On September 12 The Wall Street Journal ran an article titled “Will Wikipedia Mean the End Of Traditional Encyclopedias?” It featured a back-and-forth conducted via email between Wikipedia founder Jimmy Wales and Encyclopedia Britannica editor-in-chief Dale Hoiberg. There are no surprises–Hoiberg and Wales defend their respective platforms, with Wales touting Wikipedia’s openness and breadth of contributing community and Hoiberg citing Britannica’s tradition of scholarship and editorial control. It actually becomes fairly testy by the end. One interchange did cause me to spit out my coffee:
Mr. Wales: Artificially excluding good people from the process is not the best way to gather accurate knowledge. Britannica has acknowledged the value of having multiple contributors, although of course because they are proprietary rather than freely licensed they would have a very hard time attracting the kind of talent that we have.
Mr. Hoiberg: I can only assume Mr. Wales is being ironic when he says Britannica would have a hard time attracting the kind of talent that Wikipedia has.
(Emphasis supplied) I’ve yet to be convinced by the Internet-utopian argument that more cooks make for a better meal. I’m not talking about open-source software. Conveying authoritative information is not the same as writing functional code. Wales’ article of faith is that more contributors = more qualified contributors = better quality content. The irony is that Wikipedia is moving towards less openness and more control. The days of “hey, gang, let’s write an encyclopedia” are over.

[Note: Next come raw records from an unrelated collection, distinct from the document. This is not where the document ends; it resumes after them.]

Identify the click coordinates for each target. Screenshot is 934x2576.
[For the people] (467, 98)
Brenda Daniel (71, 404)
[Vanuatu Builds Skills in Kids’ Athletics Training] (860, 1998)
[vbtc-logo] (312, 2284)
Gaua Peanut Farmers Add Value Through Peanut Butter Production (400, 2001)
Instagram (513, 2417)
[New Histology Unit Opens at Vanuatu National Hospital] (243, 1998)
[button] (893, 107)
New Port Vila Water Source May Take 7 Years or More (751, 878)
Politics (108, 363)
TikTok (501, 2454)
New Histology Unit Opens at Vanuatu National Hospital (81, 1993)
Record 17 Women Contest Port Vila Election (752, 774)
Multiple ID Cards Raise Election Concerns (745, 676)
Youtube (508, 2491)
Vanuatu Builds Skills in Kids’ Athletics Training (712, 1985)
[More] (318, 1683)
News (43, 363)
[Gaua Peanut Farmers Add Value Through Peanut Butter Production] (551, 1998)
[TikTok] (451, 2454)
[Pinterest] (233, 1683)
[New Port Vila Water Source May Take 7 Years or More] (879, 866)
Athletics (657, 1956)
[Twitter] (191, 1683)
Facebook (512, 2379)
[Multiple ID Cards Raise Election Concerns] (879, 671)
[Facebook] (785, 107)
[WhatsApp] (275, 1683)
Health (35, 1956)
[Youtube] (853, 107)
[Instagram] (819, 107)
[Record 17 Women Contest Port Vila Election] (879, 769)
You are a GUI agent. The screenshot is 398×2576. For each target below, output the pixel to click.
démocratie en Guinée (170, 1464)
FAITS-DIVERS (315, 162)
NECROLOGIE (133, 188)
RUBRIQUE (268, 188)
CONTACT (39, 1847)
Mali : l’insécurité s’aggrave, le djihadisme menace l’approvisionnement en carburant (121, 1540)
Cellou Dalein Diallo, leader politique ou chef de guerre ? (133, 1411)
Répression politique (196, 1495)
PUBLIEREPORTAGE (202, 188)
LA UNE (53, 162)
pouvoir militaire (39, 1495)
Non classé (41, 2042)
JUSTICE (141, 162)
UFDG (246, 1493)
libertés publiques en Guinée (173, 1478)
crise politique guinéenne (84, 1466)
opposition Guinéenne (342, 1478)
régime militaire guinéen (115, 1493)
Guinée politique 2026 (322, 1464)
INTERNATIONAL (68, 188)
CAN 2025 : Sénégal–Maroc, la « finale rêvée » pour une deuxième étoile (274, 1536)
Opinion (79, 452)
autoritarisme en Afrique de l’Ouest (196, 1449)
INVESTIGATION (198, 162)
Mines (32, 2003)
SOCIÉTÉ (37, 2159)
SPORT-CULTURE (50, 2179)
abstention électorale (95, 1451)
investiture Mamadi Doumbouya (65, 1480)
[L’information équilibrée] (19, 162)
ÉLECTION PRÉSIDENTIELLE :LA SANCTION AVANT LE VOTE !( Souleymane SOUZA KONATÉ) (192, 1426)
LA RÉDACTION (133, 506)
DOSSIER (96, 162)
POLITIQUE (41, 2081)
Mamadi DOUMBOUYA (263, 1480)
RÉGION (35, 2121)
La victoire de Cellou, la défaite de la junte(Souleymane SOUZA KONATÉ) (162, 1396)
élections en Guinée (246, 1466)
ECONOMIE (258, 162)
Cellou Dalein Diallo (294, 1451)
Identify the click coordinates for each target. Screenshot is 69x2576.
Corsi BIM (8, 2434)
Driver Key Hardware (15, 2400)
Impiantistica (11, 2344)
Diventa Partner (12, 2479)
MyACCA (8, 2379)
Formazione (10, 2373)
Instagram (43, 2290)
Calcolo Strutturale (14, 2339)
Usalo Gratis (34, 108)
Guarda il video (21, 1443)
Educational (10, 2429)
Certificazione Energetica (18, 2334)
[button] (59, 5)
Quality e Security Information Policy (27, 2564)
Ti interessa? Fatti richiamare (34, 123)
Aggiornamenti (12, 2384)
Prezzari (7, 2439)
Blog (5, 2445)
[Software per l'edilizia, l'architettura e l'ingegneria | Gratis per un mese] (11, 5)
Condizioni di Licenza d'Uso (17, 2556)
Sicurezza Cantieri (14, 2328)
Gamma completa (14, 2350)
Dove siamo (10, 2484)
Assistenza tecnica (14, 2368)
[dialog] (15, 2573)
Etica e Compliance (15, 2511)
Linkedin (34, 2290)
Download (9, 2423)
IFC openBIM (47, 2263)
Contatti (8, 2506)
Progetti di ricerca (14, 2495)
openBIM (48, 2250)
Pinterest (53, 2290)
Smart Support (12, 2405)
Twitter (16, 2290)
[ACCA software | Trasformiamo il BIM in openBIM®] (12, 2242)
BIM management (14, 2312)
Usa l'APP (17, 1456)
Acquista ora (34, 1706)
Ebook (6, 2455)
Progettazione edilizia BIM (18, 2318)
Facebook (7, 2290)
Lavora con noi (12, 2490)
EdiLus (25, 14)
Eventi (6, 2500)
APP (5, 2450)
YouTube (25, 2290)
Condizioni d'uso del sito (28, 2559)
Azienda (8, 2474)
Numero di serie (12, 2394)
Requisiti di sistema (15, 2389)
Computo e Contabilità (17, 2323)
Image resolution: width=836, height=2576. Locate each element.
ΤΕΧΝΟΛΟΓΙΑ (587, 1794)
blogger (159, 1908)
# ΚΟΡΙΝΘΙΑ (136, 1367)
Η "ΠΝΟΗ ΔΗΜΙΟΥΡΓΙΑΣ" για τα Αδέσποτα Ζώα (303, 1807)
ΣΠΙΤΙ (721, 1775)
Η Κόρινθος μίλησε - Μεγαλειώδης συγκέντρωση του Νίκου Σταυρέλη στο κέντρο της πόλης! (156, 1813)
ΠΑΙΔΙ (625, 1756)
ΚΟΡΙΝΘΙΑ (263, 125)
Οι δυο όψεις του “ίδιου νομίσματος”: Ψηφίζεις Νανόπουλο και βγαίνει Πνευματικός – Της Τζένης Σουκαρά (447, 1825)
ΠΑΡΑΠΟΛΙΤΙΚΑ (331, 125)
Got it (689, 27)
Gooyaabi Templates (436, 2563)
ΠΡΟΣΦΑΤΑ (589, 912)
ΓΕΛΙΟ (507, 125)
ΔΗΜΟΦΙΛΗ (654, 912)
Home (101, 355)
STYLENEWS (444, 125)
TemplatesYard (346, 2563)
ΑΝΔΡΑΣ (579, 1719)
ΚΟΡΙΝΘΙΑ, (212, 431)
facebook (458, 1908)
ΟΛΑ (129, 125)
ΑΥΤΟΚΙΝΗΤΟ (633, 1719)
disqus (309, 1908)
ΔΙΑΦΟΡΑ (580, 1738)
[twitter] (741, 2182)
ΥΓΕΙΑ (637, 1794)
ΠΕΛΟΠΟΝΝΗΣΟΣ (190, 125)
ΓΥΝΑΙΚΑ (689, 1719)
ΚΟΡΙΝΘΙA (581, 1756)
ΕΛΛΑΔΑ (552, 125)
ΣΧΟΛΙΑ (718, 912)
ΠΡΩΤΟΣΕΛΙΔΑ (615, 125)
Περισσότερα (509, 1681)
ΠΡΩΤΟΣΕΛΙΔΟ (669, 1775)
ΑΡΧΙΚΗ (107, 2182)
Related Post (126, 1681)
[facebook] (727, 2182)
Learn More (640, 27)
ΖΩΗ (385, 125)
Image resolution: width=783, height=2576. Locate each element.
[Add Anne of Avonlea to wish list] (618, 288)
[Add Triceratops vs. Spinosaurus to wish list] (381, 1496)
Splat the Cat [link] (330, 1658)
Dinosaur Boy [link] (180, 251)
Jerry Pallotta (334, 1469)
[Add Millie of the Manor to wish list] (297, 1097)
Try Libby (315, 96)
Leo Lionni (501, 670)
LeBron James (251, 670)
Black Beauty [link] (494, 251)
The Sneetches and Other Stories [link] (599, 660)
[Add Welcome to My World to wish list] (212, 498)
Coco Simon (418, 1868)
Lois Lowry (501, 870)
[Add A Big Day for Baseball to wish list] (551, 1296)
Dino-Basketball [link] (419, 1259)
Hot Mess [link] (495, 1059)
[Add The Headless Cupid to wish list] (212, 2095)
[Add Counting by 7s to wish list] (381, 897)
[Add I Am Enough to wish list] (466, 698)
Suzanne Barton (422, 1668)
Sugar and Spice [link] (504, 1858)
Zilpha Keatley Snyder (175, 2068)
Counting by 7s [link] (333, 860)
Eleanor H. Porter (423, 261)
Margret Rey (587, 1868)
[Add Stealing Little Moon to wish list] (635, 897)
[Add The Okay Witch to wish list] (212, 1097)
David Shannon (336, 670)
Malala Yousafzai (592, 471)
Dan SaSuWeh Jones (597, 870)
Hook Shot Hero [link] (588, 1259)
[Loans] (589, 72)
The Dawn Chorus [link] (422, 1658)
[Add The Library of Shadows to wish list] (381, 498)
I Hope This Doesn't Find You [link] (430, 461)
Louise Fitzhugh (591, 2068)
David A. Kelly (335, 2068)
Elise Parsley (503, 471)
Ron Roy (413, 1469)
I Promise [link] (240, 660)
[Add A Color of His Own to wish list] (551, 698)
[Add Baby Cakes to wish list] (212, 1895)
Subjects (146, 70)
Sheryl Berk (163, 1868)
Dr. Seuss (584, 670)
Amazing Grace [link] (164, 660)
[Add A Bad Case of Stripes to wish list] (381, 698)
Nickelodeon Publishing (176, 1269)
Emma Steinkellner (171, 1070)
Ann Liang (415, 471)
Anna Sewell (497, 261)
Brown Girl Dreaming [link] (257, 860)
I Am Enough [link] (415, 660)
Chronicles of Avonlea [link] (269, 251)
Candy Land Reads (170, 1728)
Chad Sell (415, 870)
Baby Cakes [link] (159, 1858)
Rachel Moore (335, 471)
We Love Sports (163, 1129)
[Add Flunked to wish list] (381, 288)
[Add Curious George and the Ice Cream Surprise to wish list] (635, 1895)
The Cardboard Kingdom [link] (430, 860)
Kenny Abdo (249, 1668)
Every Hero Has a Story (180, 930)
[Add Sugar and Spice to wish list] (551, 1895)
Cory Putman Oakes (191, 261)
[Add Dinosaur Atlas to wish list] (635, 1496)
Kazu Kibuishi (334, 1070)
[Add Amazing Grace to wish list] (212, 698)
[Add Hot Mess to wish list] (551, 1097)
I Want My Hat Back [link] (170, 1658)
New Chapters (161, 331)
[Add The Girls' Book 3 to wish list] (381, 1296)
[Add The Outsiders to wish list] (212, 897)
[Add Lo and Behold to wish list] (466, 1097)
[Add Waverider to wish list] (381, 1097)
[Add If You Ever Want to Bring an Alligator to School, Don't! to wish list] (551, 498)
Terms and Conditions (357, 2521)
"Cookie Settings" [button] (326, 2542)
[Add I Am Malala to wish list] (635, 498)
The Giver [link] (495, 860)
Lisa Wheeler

Britannica, on the other hand, is no longer defined by its multi-volume bound encyclodpedia (Hoiberg notes that “we publish principally on the Internet”) and has moved towards greater responsiveness and timeliness.
This is one of those Internet litmus-test issues that determines whether you’ve drunk the Kool-Aid: Wikipedia or Britannica? Open-source all the time or editorial control? A “transparent” or proprietary model? “Transparency” is not always a virtue. Just ask the Emperor in the new clothes.